Ontologias Simbólicas da Origem: da Filosofia Clássica à Cosmologia Moderna

Resumo

Este ensaio analisa as diferentes formas de inscrição simbólica da origem do universo, desde a filosofia clássica até à cosmologia contemporânea, à luz da Ontologia da Complexidade Emergente (OCE). Em Platão e Aristóteles, a inteligibilidade do cosmos é garantida por sujeitos encobertos: instâncias silenciosas que asseguram ordem sem voz nem agência narrativa. Na narrativa bíblica, essa função é reorganizada na figura de Deus como sujeito funcional pleno: a palavra cria, legisla e intervém, cumprindo integralmente os critérios de subjetividade definidos pela OCE. Já na ciência moderna, a inteligibilidade não decorre de uma voz única, mas de um sujeito plural, coletivo e distribuído, constituído por redes de investigadores, aparelhos técnicos e linguagens matemáticas. Em todos os casos, o que está em jogo não é a descrição direta da origem absoluta do universo, mas a sua reinscrição simbólica segundo gramáticas próprias de cada época. A OCE fornece o enquadramento conceptual que permite compreender esta continuidade transformada: a história do pensamento sobre a origem não é sucessão de essências definitivas, mas série de reorganizações simbólicas que tornam habitável o enigma do começo.

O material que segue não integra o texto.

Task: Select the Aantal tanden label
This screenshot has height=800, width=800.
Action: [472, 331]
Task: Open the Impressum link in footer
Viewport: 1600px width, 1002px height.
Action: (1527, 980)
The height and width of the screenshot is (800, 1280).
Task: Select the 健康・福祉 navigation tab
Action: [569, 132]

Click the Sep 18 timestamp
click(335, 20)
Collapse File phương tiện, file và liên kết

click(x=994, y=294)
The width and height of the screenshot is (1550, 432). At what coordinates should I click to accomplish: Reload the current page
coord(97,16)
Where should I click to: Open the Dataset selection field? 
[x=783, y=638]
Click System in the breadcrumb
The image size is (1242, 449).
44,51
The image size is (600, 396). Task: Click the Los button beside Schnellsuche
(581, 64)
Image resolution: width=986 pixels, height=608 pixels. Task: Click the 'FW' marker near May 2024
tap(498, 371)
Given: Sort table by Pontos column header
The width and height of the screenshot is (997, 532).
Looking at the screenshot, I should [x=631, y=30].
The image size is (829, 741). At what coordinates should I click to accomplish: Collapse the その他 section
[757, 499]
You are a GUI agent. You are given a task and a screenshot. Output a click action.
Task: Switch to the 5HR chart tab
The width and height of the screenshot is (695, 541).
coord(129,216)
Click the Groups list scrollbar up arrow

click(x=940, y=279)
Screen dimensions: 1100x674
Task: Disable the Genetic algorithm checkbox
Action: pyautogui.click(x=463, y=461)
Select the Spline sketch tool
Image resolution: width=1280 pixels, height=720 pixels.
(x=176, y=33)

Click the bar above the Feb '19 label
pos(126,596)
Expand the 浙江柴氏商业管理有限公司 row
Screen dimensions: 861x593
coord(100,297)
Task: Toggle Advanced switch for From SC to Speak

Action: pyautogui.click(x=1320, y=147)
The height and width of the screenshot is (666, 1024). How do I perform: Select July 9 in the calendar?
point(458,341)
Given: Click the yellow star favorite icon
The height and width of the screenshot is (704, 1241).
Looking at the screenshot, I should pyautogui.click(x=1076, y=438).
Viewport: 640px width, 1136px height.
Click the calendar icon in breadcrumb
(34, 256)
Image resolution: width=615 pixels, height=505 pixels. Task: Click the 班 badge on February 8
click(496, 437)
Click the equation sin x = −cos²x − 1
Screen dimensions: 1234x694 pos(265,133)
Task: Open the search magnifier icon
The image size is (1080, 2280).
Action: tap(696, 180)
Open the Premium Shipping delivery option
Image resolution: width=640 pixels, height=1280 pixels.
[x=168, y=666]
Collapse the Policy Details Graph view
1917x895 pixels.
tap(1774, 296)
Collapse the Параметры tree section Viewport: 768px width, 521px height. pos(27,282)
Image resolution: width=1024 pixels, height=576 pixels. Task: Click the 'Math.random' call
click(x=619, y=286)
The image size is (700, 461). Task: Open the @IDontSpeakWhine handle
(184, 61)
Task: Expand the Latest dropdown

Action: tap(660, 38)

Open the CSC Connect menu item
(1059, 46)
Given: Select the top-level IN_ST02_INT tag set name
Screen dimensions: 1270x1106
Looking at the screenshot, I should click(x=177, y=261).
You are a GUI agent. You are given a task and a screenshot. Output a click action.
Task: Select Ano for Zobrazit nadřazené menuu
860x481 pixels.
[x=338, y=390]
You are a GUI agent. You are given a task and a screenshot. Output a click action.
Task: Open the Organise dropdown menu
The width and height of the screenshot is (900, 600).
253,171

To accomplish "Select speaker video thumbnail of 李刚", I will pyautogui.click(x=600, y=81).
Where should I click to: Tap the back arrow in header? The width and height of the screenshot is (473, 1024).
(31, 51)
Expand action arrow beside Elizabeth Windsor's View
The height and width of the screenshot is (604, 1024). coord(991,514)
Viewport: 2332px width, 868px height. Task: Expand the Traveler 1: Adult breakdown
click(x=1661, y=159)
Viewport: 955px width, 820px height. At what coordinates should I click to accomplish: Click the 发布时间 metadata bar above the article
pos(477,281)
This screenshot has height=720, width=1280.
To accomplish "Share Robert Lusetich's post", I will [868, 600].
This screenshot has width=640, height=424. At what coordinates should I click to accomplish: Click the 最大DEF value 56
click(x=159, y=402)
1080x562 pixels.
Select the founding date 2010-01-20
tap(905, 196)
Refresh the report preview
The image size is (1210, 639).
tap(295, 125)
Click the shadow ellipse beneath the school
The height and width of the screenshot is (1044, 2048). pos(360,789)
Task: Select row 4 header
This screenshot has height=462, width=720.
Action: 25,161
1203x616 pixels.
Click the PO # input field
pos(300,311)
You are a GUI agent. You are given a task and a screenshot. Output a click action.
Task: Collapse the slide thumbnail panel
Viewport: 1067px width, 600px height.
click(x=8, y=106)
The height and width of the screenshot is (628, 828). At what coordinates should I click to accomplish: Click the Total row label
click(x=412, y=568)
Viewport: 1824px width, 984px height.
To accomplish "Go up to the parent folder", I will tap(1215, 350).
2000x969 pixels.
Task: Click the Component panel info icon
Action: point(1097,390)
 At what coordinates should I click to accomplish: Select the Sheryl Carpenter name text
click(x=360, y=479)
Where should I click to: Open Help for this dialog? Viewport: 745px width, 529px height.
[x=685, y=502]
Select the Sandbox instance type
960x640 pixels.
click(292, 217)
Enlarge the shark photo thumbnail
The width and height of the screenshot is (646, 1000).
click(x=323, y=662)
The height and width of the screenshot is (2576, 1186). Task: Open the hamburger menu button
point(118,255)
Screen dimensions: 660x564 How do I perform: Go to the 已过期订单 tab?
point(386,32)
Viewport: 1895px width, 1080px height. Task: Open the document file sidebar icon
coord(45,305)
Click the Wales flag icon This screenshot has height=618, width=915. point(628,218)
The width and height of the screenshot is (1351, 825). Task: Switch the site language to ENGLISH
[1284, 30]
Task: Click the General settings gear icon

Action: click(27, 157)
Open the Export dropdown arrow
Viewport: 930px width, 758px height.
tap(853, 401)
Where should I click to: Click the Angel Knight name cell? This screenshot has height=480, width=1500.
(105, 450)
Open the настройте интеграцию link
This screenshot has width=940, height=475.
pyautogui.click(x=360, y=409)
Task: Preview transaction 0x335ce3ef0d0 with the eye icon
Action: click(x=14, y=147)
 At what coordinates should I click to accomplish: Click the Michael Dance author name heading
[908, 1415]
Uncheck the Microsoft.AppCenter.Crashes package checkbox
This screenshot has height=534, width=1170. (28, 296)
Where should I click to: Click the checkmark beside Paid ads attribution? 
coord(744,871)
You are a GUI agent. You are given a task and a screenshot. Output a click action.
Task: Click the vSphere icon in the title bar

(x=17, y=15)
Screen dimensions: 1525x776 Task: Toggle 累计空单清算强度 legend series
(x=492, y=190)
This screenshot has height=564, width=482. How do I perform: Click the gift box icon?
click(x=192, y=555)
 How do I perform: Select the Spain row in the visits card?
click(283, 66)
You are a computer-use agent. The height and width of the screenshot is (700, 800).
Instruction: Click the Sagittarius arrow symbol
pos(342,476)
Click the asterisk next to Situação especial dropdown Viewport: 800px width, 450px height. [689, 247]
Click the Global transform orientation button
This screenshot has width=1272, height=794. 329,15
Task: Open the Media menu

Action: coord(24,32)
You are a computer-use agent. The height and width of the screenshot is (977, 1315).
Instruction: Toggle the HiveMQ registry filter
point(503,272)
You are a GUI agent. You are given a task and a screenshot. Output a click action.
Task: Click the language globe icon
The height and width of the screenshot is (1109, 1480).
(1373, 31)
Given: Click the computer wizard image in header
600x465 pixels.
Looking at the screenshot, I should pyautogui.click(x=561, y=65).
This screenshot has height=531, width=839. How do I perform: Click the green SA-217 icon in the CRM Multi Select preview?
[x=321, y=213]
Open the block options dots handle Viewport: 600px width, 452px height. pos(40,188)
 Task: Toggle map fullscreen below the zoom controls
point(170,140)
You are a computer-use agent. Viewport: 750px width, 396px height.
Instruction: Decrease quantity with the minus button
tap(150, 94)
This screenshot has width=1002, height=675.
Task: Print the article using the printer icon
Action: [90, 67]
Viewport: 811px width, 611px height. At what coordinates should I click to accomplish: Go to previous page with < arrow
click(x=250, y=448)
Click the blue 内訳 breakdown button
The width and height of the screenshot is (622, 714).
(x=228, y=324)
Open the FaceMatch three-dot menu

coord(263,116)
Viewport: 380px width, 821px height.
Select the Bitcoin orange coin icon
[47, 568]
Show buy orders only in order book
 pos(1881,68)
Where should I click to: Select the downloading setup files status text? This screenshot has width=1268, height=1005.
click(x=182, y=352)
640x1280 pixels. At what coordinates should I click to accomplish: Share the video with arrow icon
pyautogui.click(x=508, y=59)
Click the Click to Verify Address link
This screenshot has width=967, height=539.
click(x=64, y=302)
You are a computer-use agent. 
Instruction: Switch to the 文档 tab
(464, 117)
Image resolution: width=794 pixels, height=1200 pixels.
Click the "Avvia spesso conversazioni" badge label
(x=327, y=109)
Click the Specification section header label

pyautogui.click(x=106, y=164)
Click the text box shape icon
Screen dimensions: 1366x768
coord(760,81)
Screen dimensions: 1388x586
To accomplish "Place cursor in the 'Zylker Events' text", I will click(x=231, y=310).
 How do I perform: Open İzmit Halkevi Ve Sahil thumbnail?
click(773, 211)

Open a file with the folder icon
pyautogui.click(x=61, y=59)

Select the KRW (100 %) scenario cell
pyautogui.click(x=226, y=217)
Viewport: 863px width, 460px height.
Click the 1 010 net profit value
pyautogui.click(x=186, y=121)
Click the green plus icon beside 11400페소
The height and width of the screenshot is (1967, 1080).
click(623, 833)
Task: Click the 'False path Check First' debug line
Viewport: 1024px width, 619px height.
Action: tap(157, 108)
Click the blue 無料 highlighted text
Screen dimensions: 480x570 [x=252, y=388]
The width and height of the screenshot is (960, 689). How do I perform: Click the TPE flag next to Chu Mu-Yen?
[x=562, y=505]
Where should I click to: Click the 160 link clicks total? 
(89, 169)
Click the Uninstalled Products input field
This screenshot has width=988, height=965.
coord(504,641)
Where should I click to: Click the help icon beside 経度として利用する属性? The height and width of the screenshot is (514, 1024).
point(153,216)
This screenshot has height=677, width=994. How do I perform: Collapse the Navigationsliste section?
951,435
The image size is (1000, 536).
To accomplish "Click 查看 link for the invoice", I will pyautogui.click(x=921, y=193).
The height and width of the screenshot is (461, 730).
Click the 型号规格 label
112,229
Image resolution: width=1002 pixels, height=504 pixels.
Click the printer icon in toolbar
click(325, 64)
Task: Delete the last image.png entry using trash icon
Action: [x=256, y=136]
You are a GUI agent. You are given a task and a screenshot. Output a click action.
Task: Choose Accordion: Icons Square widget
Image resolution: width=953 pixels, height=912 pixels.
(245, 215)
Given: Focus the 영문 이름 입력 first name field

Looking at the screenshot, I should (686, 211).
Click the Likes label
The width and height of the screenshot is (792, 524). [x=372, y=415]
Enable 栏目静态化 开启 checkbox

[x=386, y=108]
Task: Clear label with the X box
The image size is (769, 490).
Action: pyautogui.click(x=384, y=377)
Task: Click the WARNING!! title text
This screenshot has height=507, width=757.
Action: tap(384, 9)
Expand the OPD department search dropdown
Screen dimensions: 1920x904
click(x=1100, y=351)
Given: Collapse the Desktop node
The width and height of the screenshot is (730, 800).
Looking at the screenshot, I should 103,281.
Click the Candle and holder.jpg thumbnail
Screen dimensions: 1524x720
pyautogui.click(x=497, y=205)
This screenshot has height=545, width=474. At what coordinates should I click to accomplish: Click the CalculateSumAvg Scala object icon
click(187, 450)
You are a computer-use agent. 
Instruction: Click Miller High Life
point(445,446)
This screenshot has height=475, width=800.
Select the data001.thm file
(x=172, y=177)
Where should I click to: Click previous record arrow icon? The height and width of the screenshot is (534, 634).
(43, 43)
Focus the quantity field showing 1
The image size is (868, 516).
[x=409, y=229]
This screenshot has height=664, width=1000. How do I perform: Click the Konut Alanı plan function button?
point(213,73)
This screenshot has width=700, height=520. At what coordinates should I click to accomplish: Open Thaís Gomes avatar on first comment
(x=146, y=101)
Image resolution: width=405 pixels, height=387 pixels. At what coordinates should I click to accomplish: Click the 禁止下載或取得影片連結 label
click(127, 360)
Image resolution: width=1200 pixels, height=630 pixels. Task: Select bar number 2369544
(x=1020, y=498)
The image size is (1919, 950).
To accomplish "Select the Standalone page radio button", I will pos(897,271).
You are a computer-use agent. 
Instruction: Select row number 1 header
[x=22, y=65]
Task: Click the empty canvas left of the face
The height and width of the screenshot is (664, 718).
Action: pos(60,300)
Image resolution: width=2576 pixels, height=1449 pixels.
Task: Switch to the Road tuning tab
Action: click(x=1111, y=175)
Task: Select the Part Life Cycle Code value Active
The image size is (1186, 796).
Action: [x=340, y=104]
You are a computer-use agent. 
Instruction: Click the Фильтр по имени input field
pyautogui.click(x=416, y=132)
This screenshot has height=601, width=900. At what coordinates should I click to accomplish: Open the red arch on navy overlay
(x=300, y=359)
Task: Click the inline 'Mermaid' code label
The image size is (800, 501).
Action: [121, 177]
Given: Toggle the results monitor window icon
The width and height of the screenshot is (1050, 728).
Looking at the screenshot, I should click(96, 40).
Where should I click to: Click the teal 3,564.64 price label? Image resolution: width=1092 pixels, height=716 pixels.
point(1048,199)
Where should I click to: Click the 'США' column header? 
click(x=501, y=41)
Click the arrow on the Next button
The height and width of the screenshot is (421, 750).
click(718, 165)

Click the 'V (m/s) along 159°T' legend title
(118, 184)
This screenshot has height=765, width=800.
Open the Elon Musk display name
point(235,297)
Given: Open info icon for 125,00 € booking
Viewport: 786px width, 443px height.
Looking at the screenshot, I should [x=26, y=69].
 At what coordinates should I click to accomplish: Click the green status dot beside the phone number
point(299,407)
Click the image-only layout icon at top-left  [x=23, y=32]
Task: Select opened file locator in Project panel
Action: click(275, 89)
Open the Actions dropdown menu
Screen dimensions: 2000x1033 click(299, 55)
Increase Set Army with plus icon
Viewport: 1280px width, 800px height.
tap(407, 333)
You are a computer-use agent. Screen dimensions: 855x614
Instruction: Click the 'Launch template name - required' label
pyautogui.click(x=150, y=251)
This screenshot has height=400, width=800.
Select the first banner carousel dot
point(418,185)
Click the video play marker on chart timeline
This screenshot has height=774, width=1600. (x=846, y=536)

Introdução: Diferentes sujeitos e o problema da origem

A leitura do cosmos como figura ordenada e inteligível não é uma evidência empírica, nem uma consequência necessária da observação. Trata-se de uma operação simbólica, instaurada por uma instância que garante a legibilidade do real. Esta instância não age, não intervém, não se narra, mas opera: é ela que permite que o mundo seja lido como sistema coerente, como totalidade organizada, como figura de sentido (Morin, 2005).

Segundo a OCE, definimos sujeito funcional como instância material que cumpre quatro critérios fundamentais de subjetividade: automodulação (ajusta a operação do sistema sem comando externo direto); reorganização simbólica (desloca e reinscreve os símbolos); persistência narrativa mínima (mantém coerência de traços e funções ao longo do tempo); resposta à alteridade (reorganiza-se perante o imprevisto, reagindo à diferença não assimilável). Onde estes quatro critérios se encontram reunidos, podemos falar de sujeito em sentido pleno (Santos, 2018).

Quando, porém, a instância garante inteligibilidade sem se apresentar como personagem dotada de voz ou vontade, designamo-la sujeito encoberto: cumpre funções estruturantes (automodulação, reorganização simbólica, persistência narrativa), mas permanece silenciosa, sem responder ao imprevisto nem se expor à alteridade. É operador de ordem, não sujeito nomeado.

A OCE fornece, assim, a grelha conceptual que orienta a análise a desenvolver neste ensaio: distinguir, em diferentes épocas e regimes simbólicos, que tipo de sujeito se encontra em jogo quando se pensa a origem do universo. No percurso a seguir, veremos como Platão e Aristóteles configuram sujeitos encobertos, como a narrativa bíblica apresenta um sujeito funcional pleno, e como a ciência contemporânea introduz uma terceira figura — o sujeito plural —, instância coletiva e distribuída que reinscreve a origem pela gramática da medição e da equação.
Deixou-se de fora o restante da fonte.